Not included in the figure was a progressive change as well to a more aggressive position of early nutrition in the first few days of life using higher protein, fat and calories as well as changes to the type of lipid provided being initially soy based and then changing to one primarily derived from olive oil. Protein targets in the first days to weeks climbed from the low 2s to the mid 3s in gram/kg/d while provision of lipid as an example doubled from the first epoch to the last ending with a median lipid provision in the first three days of just over 2 g/kg/d.
While figure 3 from the paper demonstrates that regardless of time period there were declines in growth across all three measurements compared to expected growth patterns, when one compares the first epoch in 2004-2005 with the last 2010-11 there were significant protective effects of the nutritional strategy in place. The anticipated growth used as a standard was based on the Fenton growth curves.

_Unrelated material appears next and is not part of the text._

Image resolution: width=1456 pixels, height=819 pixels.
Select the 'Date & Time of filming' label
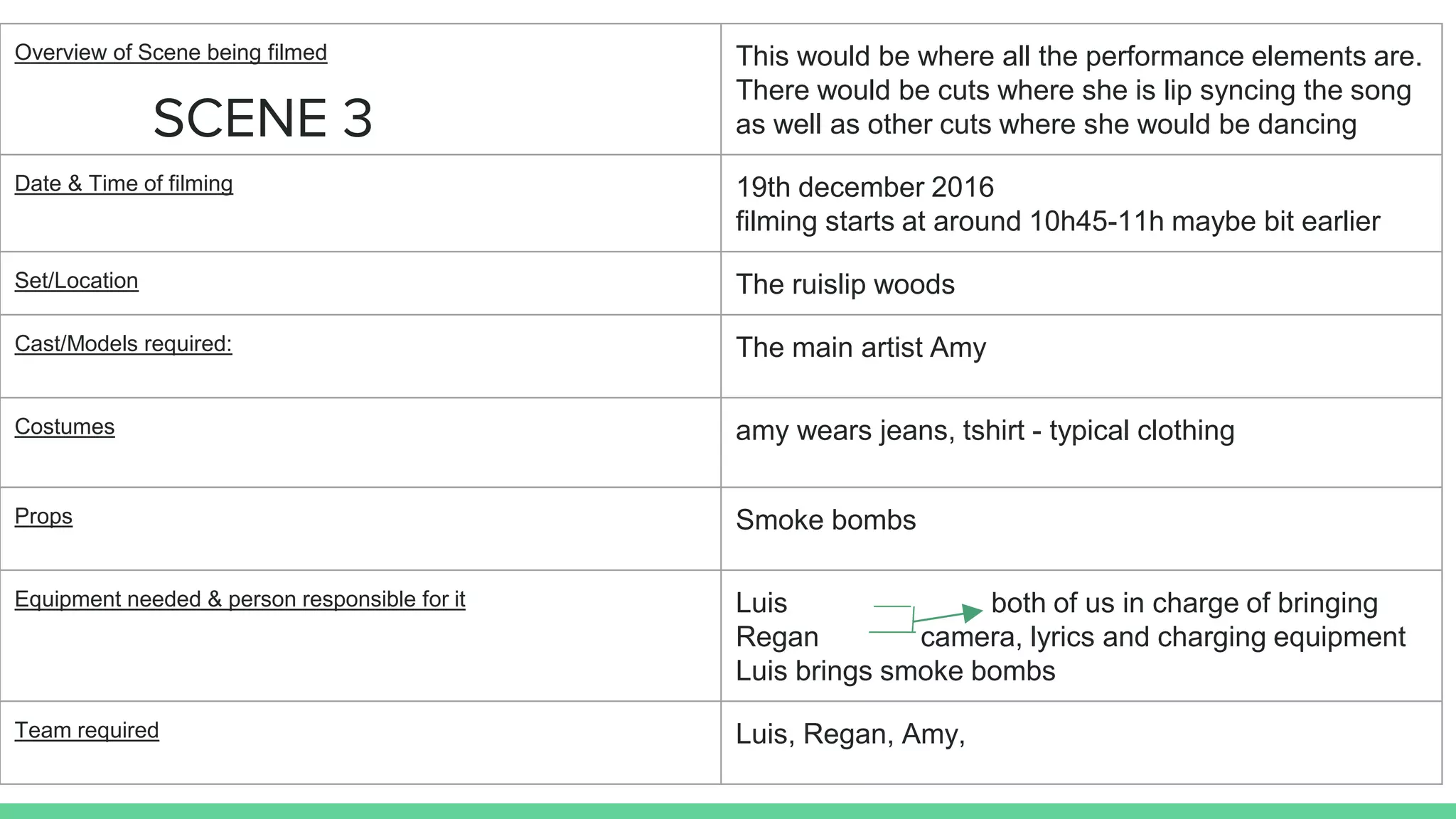click(124, 183)
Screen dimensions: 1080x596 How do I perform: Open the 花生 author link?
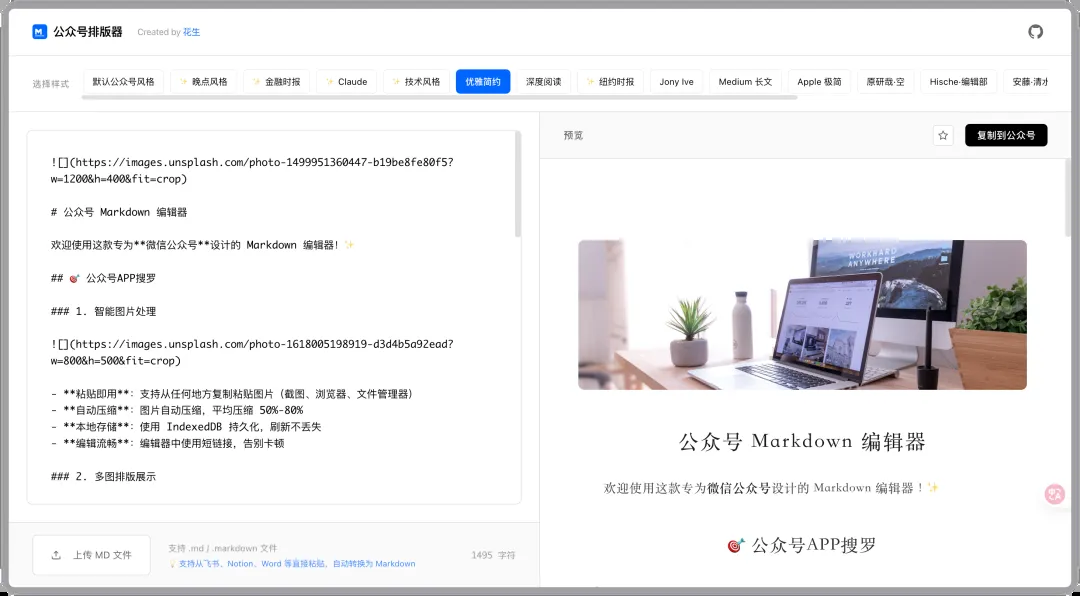click(x=191, y=32)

What this tells us of course is that we have improved but still have work to do. Some of the nutritional sources as well were donor breast milk and based on comments coming back from this years Pediatric Academic Society meeting we may need to improve how that is prepared as growth failure is being noted in babies who are receiving donated rather than fresh mother’s own milk. I suspect there will be more on that as time goes by.
Knowing where you started is likely critical!

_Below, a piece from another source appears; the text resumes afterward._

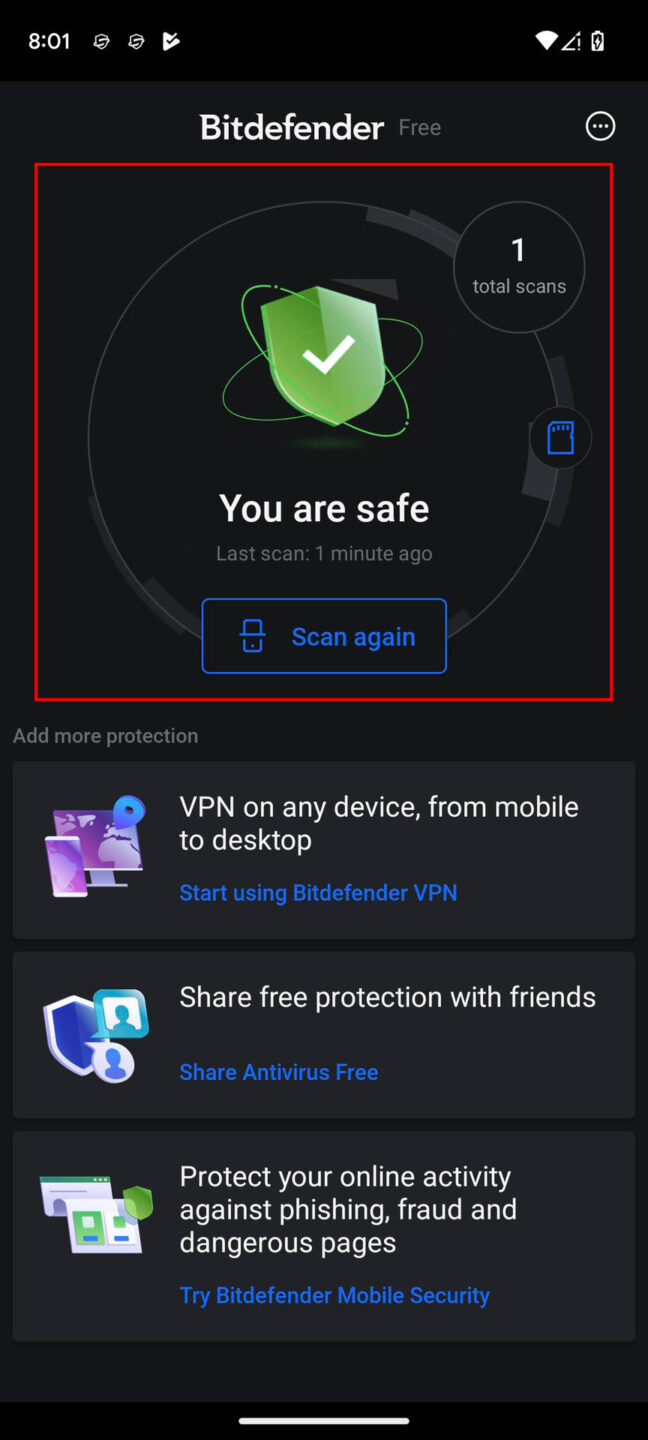This screenshot has width=648, height=1440.
Task: Tap the scanner icon inside Scan again button
Action: pyautogui.click(x=252, y=635)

One advantage they have in Sweden is that they know what is actually in the breast milk they provide. Since 1998 the babies represented in this paper have had their nutritional support directed by analyzing what is in the milk provided by an analyzer. Knowing the caloric density and content of protein, carbohydrates and fats goes a long way to providing a nutritional prescription for individual infants. This is very much personalized medicine and it would appear the Swedes are ahead of the curve when it comes to this. in our units we have long assumed a caloric density of about 68 cal/100mL. What if a mother is producing milk akin to “skim milk” while another is producing a “milkshake”. This likely explains why some babies despite us being told they should be getting enough calories just seem to fail to thrive. I can only speculate what the growth curves shown above would look like if we did the same study in units that actually take a best guess as to the nutritional content of the milk they provide.
This paper gives me hope that when it comes to nutrition we are indeed moving in the right direction as most units become more aggressive with time. What we need to do though is think about nutrition no different than writing prescriptions for the drugs we use and use as much information as we can to get the dosing right for the individual patient!